Earlier this week, I told you of my difficulties getting a USB stick to be recognized by my tester Chevrolet Equinox’s MyLink infotainment system. I wondered if my previous pendrive Linux install on this stick might have been to blame. Short answer: It wasn’t.
Never one to unduly criticize a technology unfamiliar to me, I wanted to be sure it was not my own stupidity that caused the USB stick in question to be unreadable by Chevy MyLink. In studying MyLink, I read that sometimes, a stick with multiple file types on-board might cause readability problems for the infotainment system.

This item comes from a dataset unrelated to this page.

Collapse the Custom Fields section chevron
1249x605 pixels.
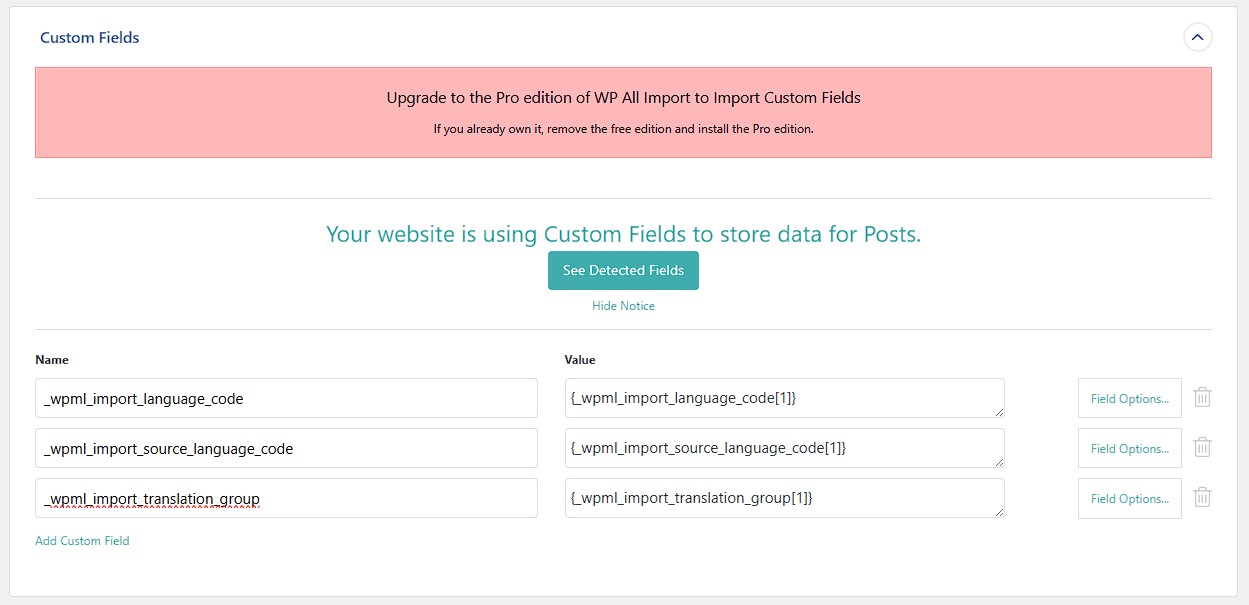1197,38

While I had deleted all of the Linux files from the drive, reading that made something click: I realized the drive still had multiple partitions that had been used by the Linux distro.
Thinking perhaps those multiple partitions could cause similar problems to having multiple file types stored on a single drive, I decided now was as good a time as any to get familiar with Linux MintPPC‘s drive management tools, namely GParted. I loaded up the USB stick and, sure enough, there were several partitions that had been created for the purpose of making a “live stick” to be used for installing MintPPC to my aging PowerMac G5 late last year. That didn’t work, by the way, because said G5 can’t boot from the USB drive, as I later found.

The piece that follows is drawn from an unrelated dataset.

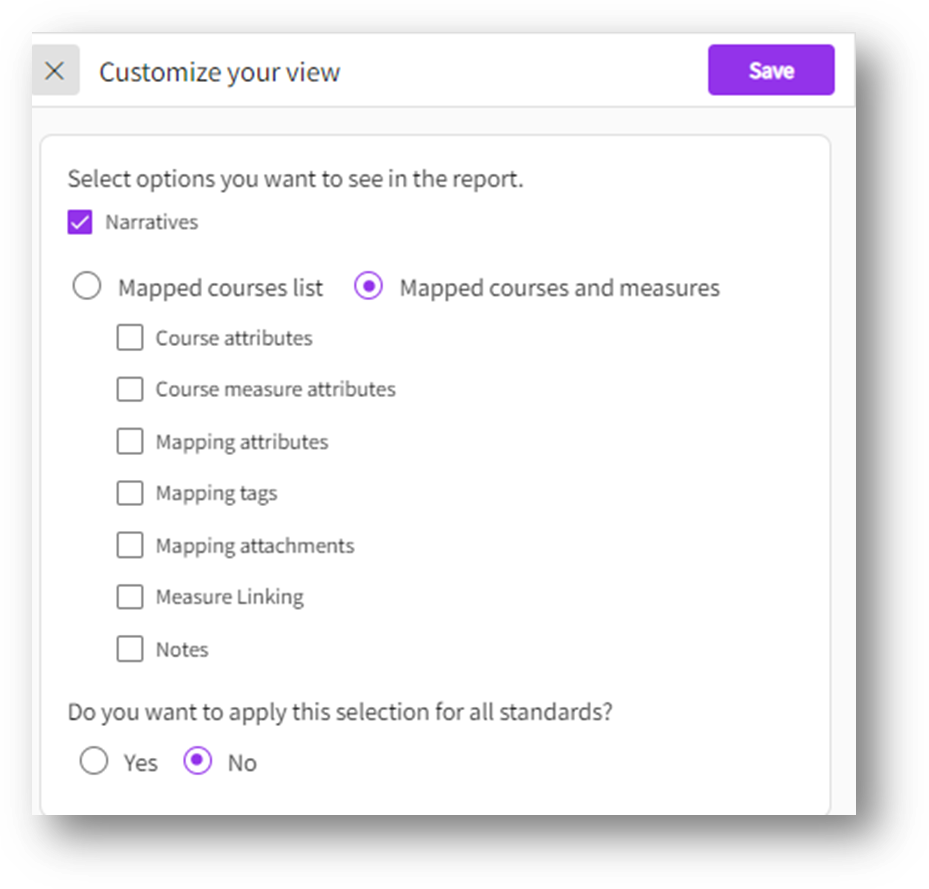Click the 'Course measure attributes' label text
The image size is (929, 889).
275,389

Using GParted and MintPPC’s Disk Utility program, I was able to completely format the drive, then create a file system recognized by both my Linux distro and most Apple machines (HFS, if you’re curious). Having completely reformatted the 1 GB drive, I proceeded to copy a 12-artist chunk of my music library over to it, which went off without a hitch. After choosing to “safely eject the media,” I again went out to my damp driveway to test the stick.
No go, again. Same story as last time: The stick lights up, so I know it’s got a solid connection and is getting power, but the USB icon on MyLink’s home screen is grayed out, and pressing the SRC button cycles only through AM, FM, and XM radio bands. It would cycle through CD as well, but of course, I had no CD in the drive during this test. I inserted the second USB stick– the working one– back into the port and not only did MyLink recognize it, the system picked up playing right where it left off when I had pulled the drive out of the socket.

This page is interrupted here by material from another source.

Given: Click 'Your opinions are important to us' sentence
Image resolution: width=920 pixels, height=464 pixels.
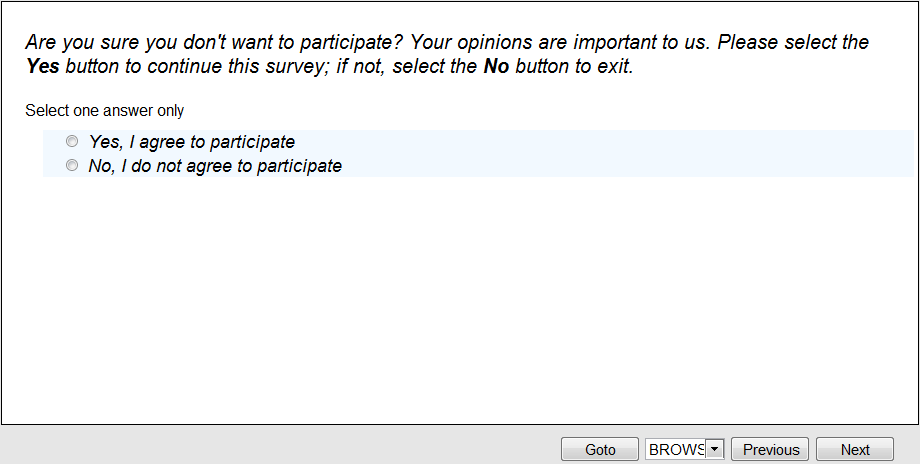Looking at the screenshot, I should coord(560,43).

Do I consider it a big deal that MyLink couldn’t recognize my USB drive? Not at all. As cheap as flash media is becoming, it’s a minor inconvenience, at worst. Fact is, both of the tested USB sticks I’ve mentioned during the “My Week with Eq” series have been freebies given to me by business contacts. When that is taken into consideration, batting .500 isn’t so bad. And USB sticks are nearing $1-per-GB anyway, so even the act of buying a new 8 GB stick wouldn’t hurt my feelings– or my wallet– at all. That kind of cheap storage capacity would give me space to carry more than a day’s worth of music for serious road-trippage.
Disclosure: General Motors provided the vehicle, insurance, and a tank of gas.